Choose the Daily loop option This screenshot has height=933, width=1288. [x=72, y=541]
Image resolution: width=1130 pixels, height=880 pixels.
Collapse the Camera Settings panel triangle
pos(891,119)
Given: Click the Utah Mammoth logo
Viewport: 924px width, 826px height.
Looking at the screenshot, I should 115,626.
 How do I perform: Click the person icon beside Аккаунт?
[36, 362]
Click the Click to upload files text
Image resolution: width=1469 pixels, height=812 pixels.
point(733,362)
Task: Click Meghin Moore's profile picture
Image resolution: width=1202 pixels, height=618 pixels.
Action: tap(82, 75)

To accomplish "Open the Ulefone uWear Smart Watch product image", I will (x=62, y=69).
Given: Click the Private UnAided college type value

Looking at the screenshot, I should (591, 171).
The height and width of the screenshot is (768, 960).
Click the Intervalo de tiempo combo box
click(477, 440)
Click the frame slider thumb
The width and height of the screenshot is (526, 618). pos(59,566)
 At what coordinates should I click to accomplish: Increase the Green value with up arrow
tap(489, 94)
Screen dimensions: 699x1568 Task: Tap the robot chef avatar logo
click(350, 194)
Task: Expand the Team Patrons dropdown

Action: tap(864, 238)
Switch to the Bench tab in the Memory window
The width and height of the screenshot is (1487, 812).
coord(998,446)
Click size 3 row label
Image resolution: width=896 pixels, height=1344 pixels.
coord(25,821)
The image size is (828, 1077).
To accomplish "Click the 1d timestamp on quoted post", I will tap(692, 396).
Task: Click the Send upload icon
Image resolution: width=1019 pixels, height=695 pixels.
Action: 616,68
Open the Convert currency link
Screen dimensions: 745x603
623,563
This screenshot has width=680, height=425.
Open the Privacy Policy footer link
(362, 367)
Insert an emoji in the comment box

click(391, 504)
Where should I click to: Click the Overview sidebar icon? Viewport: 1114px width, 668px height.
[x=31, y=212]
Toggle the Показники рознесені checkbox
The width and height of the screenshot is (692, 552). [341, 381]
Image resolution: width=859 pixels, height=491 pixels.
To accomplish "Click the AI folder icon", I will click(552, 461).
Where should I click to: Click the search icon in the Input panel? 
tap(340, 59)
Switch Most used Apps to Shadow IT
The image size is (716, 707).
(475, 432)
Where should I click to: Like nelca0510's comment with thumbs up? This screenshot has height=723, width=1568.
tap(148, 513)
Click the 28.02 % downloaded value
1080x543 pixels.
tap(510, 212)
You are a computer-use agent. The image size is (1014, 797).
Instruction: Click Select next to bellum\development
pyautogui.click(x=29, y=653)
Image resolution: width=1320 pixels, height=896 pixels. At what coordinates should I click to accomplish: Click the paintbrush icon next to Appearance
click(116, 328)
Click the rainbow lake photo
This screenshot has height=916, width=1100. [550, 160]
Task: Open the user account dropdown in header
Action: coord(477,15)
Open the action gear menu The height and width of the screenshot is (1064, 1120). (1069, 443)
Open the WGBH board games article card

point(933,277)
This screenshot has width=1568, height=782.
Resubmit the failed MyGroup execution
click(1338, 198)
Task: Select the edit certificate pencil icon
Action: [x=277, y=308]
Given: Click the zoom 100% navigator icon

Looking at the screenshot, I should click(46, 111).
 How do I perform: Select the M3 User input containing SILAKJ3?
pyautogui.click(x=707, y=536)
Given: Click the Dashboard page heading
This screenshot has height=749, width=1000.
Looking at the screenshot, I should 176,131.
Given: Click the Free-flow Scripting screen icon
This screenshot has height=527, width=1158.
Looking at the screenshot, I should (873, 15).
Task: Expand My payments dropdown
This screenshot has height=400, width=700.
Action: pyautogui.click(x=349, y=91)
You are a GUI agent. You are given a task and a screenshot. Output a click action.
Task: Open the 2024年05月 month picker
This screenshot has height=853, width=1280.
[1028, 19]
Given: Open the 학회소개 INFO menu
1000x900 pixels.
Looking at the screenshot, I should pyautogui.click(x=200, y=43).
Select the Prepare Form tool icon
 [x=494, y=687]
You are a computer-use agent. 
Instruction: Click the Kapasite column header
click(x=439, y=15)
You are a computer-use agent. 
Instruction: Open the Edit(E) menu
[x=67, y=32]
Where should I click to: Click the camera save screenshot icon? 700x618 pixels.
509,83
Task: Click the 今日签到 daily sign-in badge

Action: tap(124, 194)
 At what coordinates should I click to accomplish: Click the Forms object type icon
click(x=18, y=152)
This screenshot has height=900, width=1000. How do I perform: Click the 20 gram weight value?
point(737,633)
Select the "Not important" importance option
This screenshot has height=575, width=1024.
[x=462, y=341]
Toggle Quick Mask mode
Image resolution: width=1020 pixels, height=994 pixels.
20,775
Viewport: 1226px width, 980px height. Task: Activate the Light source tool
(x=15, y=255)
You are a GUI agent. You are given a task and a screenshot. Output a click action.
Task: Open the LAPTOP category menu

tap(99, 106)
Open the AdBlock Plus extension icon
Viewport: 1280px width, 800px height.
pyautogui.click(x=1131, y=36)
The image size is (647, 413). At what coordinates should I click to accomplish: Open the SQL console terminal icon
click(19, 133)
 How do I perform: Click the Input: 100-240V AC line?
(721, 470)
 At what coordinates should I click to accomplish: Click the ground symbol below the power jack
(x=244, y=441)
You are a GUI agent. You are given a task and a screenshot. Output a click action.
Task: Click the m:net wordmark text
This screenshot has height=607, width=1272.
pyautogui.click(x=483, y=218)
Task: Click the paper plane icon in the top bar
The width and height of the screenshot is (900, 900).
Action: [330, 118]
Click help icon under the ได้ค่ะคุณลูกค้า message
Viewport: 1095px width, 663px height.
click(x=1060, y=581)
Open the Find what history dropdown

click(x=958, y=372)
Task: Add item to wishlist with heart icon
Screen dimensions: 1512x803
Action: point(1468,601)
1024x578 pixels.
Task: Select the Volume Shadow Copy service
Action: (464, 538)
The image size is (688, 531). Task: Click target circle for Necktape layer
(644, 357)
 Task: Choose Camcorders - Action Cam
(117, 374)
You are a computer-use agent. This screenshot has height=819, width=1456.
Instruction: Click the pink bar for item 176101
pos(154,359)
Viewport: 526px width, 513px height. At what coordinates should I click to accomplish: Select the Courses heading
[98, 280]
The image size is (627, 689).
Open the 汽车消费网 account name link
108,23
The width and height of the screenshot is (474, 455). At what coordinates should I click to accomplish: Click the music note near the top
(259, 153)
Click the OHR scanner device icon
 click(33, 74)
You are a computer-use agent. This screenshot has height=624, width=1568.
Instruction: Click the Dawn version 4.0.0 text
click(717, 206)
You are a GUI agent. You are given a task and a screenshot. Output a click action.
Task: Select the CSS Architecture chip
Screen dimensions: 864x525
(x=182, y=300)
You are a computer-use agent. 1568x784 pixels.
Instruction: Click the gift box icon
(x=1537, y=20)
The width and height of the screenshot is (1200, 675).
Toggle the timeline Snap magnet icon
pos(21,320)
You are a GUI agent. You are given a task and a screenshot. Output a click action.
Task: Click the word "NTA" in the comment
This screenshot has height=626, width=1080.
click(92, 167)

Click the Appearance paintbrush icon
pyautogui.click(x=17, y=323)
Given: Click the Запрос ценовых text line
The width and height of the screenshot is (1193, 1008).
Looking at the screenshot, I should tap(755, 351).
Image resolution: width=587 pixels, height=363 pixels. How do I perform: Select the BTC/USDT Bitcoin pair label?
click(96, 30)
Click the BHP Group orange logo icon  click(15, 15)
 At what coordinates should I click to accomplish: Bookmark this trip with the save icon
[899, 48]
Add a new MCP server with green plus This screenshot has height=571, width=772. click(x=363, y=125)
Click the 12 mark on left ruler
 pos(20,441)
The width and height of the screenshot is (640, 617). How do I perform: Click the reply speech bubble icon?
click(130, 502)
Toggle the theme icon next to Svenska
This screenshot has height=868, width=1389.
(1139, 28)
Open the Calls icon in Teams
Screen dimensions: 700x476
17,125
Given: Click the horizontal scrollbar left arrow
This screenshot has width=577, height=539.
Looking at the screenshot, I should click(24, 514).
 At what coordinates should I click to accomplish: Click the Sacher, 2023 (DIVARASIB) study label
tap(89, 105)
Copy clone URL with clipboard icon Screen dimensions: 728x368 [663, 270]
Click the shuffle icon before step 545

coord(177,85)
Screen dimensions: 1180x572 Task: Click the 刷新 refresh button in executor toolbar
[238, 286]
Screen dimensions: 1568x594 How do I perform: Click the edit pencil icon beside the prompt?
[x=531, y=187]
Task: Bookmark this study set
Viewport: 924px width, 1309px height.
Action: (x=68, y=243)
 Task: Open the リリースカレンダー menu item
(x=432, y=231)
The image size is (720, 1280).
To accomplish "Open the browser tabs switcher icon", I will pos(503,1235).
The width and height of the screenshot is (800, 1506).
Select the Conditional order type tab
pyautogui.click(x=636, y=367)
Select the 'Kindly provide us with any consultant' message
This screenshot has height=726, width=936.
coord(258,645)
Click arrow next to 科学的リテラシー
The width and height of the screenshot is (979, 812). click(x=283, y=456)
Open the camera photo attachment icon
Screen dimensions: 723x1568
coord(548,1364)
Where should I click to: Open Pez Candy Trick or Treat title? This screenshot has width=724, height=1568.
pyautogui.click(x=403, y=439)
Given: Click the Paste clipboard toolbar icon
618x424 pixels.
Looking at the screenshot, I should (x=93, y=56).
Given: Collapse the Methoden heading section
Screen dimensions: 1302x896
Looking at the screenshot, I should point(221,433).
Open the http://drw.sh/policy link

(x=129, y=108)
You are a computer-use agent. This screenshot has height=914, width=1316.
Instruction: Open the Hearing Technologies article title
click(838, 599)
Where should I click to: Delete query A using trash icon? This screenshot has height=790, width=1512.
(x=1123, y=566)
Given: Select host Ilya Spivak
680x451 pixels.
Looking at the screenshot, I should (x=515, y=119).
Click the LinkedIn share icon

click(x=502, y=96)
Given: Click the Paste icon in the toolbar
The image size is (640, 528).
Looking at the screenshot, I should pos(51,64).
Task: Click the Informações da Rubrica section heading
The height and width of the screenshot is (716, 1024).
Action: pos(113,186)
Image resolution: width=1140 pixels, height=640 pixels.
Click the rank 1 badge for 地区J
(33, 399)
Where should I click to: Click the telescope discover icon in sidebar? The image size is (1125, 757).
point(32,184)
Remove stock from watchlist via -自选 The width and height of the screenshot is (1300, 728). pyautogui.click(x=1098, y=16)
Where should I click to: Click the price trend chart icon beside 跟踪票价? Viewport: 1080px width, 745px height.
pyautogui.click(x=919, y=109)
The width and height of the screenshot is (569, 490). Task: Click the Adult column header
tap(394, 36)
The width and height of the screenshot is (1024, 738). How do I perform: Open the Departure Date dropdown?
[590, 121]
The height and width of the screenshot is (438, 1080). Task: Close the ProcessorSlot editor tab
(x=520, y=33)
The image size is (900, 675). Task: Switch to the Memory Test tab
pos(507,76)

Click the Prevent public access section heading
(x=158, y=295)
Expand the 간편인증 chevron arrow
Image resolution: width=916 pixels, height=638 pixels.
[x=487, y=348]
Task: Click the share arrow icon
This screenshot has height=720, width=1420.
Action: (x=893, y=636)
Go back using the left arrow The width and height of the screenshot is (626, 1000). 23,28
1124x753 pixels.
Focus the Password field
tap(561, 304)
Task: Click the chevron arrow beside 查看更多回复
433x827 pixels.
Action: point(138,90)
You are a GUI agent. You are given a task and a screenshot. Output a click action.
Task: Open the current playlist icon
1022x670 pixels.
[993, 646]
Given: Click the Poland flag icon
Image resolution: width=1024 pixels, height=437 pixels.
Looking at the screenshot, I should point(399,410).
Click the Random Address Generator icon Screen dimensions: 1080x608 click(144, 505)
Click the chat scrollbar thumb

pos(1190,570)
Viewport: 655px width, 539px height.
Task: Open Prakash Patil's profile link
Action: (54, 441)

-=-=-=-=-

• **Task objective**
Print, please, the lines above from the very first through the one that holds "Click the Click to upload files text", both included, word for word and with nothing else.

• **Solved problem**
Choose the Daily loop option This screenshot has height=933, width=1288. [x=72, y=541]
Image resolution: width=1130 pixels, height=880 pixels.
Collapse the Camera Settings panel triangle
pos(891,119)
Given: Click the Utah Mammoth logo
Viewport: 924px width, 826px height.
Looking at the screenshot, I should 115,626.
 How do I perform: Click the person icon beside Аккаунт?
[36, 362]
Click the Click to upload files text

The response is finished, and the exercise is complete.